Newton’s appointment as a constable of the Staple at Bristol in September 1407 was followed within just a few days by his only known election to Parliament. He was named as a member of the common council of Bristol in 1409-10, and after unsuccessful nomination for the shrievalty on as many as six occasions, that is, at every Michaelmas between 1408 and 1412 and again in March 1413, he finally obtained appointment as sheriff in October of that year. As mayor of Bristol, in March 1419 Newton presided over the council when it discussed the imposition of fines for outlawry. His second mayoralty (1427-8) was uneventful save for his formal consideration in the borough court of claims made by the inhabitants of the manor of Kinver, Staffordshire. He concurrently held office as mayor of the local Staple, but it was again as a constable that he gave judgement with John Burton II*, the then mayor, and his fellow constable, Henry Gildeney*, in a case of debt, from which arose an appeal to the King’s Council. Meanwhile, Newton had attended seven parliamentary elections held at Bristol (for the Parliaments of 1411, 1413 (May), 1414 (Nov.), 1416 (Mar.), 1417, 1419 and 1427).4

In 1401 Newton had been named as the executor of the will of John Burton (father of John Burton II), and he later assumed similar positions of trust on behalf of other of his fellow burgesses. When he was mayor in 1419, and again in 1428, Robert Russell II* entrusted him with all his goods and chattels both at home and overseas, and for several years from 1420 until 1434 he acted as a feoffee of a moiety of the manor of Ashton, Somerset, on behalf of Roger Levedon†. In taking on these commitments Newton was closely associated with (Sir) John Juyn, and this connexion points to a possible relationship between him and Richard Newton, afterwards recorder of Bristol and successor to Juyn in October 1439 as c.j.c.p.

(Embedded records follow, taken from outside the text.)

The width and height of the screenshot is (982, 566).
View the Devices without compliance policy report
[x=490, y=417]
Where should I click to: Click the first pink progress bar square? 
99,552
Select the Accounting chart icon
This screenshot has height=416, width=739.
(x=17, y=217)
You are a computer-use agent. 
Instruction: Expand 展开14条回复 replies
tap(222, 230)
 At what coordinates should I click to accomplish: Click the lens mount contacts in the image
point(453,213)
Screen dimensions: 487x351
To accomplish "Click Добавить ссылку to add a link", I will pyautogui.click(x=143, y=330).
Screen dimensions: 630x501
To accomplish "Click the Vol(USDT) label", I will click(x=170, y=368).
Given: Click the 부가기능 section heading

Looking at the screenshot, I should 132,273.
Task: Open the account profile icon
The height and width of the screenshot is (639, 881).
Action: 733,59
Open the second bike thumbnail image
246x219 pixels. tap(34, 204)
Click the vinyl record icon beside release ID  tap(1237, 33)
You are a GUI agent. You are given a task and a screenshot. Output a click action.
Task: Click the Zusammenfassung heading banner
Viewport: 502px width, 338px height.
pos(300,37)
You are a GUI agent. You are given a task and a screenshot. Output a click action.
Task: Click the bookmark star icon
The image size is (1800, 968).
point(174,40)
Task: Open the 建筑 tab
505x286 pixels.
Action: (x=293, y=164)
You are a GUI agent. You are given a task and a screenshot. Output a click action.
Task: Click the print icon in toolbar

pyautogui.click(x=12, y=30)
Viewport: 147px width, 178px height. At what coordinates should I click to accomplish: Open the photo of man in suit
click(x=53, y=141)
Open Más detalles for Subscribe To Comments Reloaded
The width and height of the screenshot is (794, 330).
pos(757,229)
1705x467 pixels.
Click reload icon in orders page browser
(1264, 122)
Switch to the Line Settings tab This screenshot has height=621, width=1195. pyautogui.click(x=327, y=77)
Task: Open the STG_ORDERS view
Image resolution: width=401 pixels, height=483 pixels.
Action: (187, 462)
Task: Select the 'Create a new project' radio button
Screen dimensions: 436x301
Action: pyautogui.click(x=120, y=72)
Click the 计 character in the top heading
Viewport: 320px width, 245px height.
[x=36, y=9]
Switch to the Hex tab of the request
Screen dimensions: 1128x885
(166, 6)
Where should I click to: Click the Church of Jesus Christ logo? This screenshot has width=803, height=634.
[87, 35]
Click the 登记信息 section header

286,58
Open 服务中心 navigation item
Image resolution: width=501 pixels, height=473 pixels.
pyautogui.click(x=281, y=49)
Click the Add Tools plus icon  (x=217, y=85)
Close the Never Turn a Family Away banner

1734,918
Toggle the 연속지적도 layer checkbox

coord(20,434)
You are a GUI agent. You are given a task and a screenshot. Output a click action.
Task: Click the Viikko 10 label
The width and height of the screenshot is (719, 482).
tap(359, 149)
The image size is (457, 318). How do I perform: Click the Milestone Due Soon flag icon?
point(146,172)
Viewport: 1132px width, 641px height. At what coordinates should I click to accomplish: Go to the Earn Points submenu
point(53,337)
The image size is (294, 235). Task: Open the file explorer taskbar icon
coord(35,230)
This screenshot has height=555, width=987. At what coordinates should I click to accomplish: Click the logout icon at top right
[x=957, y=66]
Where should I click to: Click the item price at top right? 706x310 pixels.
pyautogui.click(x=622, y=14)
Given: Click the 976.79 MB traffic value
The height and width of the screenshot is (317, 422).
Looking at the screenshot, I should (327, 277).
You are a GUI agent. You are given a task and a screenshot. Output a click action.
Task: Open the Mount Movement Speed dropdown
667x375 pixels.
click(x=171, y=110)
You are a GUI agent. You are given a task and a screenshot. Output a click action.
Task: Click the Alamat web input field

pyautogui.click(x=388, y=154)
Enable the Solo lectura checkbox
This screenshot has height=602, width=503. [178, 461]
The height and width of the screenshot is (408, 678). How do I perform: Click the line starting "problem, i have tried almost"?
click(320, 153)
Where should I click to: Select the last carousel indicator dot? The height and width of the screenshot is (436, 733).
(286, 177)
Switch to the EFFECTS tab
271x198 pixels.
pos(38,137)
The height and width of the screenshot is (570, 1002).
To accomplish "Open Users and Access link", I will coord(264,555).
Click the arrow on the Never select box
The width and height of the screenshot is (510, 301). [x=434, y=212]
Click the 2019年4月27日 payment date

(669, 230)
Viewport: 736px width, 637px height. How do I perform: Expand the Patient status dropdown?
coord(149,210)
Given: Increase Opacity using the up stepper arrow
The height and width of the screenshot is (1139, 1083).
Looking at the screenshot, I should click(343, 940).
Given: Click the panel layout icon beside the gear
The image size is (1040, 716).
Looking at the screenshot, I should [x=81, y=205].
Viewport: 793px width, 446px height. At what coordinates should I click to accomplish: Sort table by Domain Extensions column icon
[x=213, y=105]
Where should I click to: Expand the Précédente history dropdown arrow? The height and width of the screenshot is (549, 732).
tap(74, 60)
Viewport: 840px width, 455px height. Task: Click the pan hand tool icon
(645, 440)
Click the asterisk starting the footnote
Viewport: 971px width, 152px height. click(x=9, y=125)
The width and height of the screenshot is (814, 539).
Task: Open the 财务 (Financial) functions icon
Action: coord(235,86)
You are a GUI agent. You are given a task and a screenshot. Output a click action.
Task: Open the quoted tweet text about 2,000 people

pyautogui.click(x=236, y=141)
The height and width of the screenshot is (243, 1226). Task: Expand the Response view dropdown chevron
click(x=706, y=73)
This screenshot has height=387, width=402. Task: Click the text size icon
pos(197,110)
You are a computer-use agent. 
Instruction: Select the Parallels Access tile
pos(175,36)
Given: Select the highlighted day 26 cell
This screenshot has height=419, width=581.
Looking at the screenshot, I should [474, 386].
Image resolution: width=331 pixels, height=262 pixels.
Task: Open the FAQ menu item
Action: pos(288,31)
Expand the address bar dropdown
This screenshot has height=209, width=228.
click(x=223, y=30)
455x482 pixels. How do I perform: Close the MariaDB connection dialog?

About John Newton’s property little is known, save that by 1426 he was in possession of a tenement at Shirehampton, Gloucestershire, and a few years later he had shops on St. Michael’s Hill, plots of land in Grope Lane, and messuages in Redcliff Street. The messuages were no longer in his keeping by August 1435, and it would appear that he was then dead.5

Ref Volumes: 1386-1421

Author: L. S. Woodger

Notes

  • 1. Trans. Bristol and Glos. Arch. Soc. xxvi. 130-1.
  • 2. C267/5 nos. 39, 53.
  • 3. Bristol Wills (Bristol and Glos. Arch. Soc. 1886), 16, 18-19; E101/339/7; E122/16/26, 34, 17/1, 9, 212/13; CPR, 1405-8, p. 334.
  • 4. Little Red Bk. Bristol ed. Bickley, i. 138-9; ii. 213; CFR, xiii. 126, 161, 191, 216, 248; xiv. 15; CCR, 1429-35, p. 104; C267/5 nos. 46, 52; C219/10/6, 11/1, 4, 8, 12/2, 3, 5.
  • 5. Bristol Wills, 66, 118, 123, 125; CCR, 1419-22, p. 54; 1422-9, p. 407; Som. Feet of Fines (Som. Rec. Soc. xxii), 87; Bristol RO, AC/D1/47, 48, 52, 59, 62a, M3/6.